*Dataset content:*
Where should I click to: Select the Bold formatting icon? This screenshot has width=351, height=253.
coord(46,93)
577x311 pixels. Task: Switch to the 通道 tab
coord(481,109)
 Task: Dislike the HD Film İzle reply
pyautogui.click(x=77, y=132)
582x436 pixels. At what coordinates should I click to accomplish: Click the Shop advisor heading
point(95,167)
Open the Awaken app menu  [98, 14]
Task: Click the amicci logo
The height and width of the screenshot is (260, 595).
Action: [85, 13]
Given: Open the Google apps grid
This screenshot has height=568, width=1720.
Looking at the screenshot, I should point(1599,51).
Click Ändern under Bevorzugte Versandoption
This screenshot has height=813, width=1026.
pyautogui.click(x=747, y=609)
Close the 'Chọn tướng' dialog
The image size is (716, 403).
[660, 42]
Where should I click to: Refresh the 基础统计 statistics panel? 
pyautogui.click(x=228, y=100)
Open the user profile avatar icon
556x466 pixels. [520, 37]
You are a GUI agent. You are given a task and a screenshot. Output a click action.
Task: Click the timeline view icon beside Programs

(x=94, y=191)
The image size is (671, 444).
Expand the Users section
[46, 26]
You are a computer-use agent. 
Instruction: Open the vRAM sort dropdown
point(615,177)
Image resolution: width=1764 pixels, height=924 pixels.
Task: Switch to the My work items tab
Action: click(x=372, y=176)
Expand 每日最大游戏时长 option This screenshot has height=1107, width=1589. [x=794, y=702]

*The exercise:*
Can you output the lines above exactly as they appear, from the very first one through the line containing "556x466 pixels. [520, 37]", including both of those?

*Written response:*
Where should I click to: Select the Bold formatting icon? This screenshot has width=351, height=253.
coord(46,93)
577x311 pixels. Task: Switch to the 通道 tab
coord(481,109)
 Task: Dislike the HD Film İzle reply
pyautogui.click(x=77, y=132)
582x436 pixels. At what coordinates should I click to accomplish: Click the Shop advisor heading
point(95,167)
Open the Awaken app menu  [98, 14]
Task: Click the amicci logo
The height and width of the screenshot is (260, 595).
Action: [85, 13]
Given: Open the Google apps grid
This screenshot has height=568, width=1720.
Looking at the screenshot, I should point(1599,51).
Click Ändern under Bevorzugte Versandoption
This screenshot has height=813, width=1026.
pyautogui.click(x=747, y=609)
Close the 'Chọn tướng' dialog
The image size is (716, 403).
[660, 42]
Where should I click to: Refresh the 基础统计 statistics panel? 
pyautogui.click(x=228, y=100)
Open the user profile avatar icon
556x466 pixels. [520, 37]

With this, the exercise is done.